→ What is needed: Please return the rows from the line containing "Where should I" through the line containing "(x=33, y=466)", inclusive, reproducing each line without any change.

* start Source data *

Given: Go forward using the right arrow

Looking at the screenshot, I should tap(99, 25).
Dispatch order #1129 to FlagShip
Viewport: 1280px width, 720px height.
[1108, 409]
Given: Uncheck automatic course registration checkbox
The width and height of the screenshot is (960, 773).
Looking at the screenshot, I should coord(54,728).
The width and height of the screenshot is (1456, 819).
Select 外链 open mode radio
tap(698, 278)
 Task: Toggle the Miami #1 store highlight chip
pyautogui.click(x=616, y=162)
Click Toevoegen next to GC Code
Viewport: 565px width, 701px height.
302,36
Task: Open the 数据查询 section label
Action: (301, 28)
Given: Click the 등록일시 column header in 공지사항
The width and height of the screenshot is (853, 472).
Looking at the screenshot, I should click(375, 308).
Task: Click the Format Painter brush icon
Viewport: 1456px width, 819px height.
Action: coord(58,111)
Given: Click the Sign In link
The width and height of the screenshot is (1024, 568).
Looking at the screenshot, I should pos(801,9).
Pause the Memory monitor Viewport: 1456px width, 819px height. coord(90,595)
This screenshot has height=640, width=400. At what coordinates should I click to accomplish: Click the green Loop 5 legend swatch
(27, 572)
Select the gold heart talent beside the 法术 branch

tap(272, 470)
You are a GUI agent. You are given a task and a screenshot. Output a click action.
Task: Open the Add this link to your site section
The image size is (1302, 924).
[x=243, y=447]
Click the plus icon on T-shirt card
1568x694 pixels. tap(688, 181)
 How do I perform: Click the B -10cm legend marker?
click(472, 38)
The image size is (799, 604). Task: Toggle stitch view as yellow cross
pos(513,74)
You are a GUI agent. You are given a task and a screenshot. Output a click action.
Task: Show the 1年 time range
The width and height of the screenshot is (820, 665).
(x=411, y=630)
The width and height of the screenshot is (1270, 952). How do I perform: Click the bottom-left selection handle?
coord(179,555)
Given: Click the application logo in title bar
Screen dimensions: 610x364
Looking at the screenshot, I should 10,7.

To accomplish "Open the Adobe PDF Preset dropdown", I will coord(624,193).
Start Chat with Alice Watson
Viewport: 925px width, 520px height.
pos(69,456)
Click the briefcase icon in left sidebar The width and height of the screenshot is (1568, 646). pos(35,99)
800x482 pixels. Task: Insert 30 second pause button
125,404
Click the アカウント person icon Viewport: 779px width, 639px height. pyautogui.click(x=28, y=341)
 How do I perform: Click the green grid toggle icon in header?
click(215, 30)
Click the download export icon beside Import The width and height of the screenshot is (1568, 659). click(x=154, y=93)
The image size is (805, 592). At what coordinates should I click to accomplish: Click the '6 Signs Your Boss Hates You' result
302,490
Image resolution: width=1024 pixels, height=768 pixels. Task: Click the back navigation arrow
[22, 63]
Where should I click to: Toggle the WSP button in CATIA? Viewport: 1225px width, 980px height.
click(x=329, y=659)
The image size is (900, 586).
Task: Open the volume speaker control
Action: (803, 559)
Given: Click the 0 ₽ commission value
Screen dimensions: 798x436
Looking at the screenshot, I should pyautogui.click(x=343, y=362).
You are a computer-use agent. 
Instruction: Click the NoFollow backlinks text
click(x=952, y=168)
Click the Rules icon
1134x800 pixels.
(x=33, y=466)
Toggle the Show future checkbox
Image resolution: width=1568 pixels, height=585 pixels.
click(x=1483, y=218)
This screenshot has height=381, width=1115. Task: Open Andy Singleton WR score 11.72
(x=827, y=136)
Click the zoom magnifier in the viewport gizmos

* end Source data *

→ Complete output:
Where should I click to: Toggle the WSP button in CATIA? Viewport: 1225px width, 980px height.
click(x=329, y=659)
The image size is (900, 586).
Task: Open the volume speaker control
Action: (803, 559)
Given: Click the 0 ₽ commission value
Screen dimensions: 798x436
Looking at the screenshot, I should pyautogui.click(x=343, y=362).
You are a computer-use agent. 
Instruction: Click the NoFollow backlinks text
click(x=952, y=168)
Click the Rules icon
1134x800 pixels.
(x=33, y=466)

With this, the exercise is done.